Blair Trosper [btrosper[at]jpc.com], News/Talk 1110 WBT, Charlotte, North Carolina: Normally, I’m too A.D.D. to remember to open my templates, but the one I do have set up is pretty basic and saves me LOTS of time. I always process our voice guy, Lonnie Perkins, the same way, so in Audition I have tracks one and two with his settings loaded. (Sometimes my non-destructive editing is hokey, so I have to overflow/overlap onto track two...again, A.D.D.)
Other than that, I have some effects stacks that I use for certain things — a set of notch EQ’s to bring out low-fi audio like phone calls, a processing EQ set to accentuate music, and so on. Audition and most DAW’s make recalling groups of effects very easy, and I have them on hand in my working templates.

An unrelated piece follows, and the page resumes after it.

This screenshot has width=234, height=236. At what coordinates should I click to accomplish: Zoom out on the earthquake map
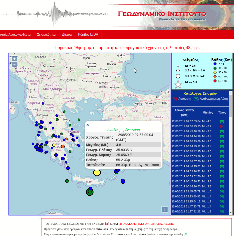pos(14,65)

Generally, in the template, I have all voice/phone elements bused one place, and the music and effects go to another place... this beats having to duck music elements individually. I find it’s a HUGE time saver to have these buses already in place to uniformly adjust a lot of elements with a single drag of the mouse.

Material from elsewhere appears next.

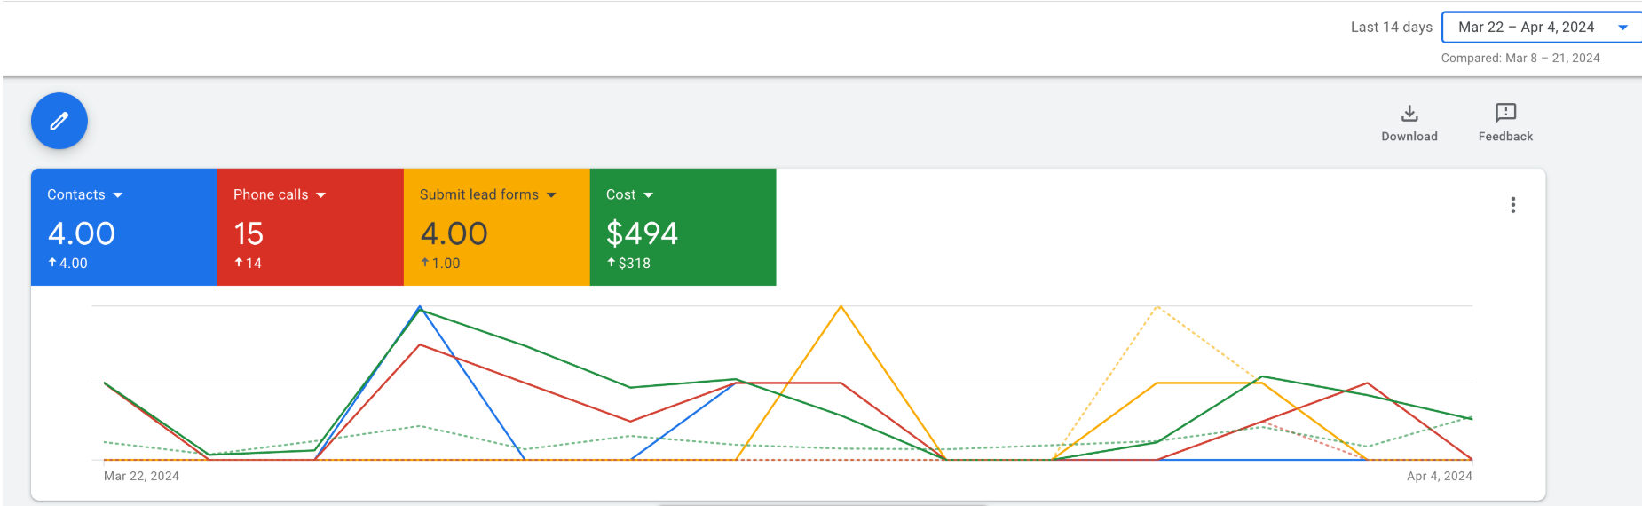Click the Mar 22, 2024 axis label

Granted, I only use the ONE template, but it’s become a comfort thing... and a very easy way to think about things. It’s largely responsible for how fast I’m able to turn around certain kinds of promos! I’ve gotten to a point where I don’t have to really “think” about the mechanical assembly of elements. Since I know the voice guy is going to be consistent, the phone bits are going to punch through, and the music’s going to sound bright, I can worry more about the SOUND of the promo versus the TECHNICAL shaping of it. I love having the template setup because it permits me to jump right in.
Andrew Frame [andrew[at]bafsound works.com], Brandi & Andrew Frame SoundWorks, Lehigh Acres, Florida: Our core editor is Cool Edit, so we don’t use templates as the ProTools folks would think of one, rather we have a set of general track assignments that allows us to pull up sessions from hours or years ago and pick up immediately.
When I was a ProTools user, we used templates to preset for commercial production or imaging production. (It’s going back to PT3, and I really don’t remember the details.) At the time I believe you couldn’t mix stereo and mono signals on the same track, so it was a: Track 1 V/O, Track 2 Pan Left, Track 3 Pan Right, Tracks 4-8 Stereo (for the music & fx).
With Cool Edit 2.1, I order work similarly: Track 1 & 2 Mono v/o, Track 3 Hard pan left v/o, Track 4 Hard pan right v/o, Tracks 5+ Center pan, stereo for music and fx.
Right now I’m working on a promo for the Arizona Sundogs, with multiple layers of stereo-wide on one set of vocals (see pic). Tracks 1,2, & 7-11 are all source-signal dependent, mono or stereo. Tracks 3 & 5 are hard panned left, tracks 4 & 6 are hard panned right. On regular spot production, I wouldn’t have the second hard panned pair.
Cool Edit allows layering of effects, so it’s not a big deal to put a filter and reverb on the same track. Often I will copy the region, put the fx on it, and drop that region into a dry track (“wet” audio on a “dry” track), so I don’t have to use a whole track just for one little clip.
I think templates are a great thing. It encourages consistency, without preventing you from breaking out of your template to do something different if the client wishes. It allows a faster setup, a predictable placement of your regions and effects, so coming back months (or years) later isn’t a hassle.
In a multi-producer setup, it allows another person to come in to a session partially done, and pick right up - or come in to a completed session that needs changes and be able to get right to work without figuring out the previous producers layout.
And anything that speeds up the process is a welcome benefit.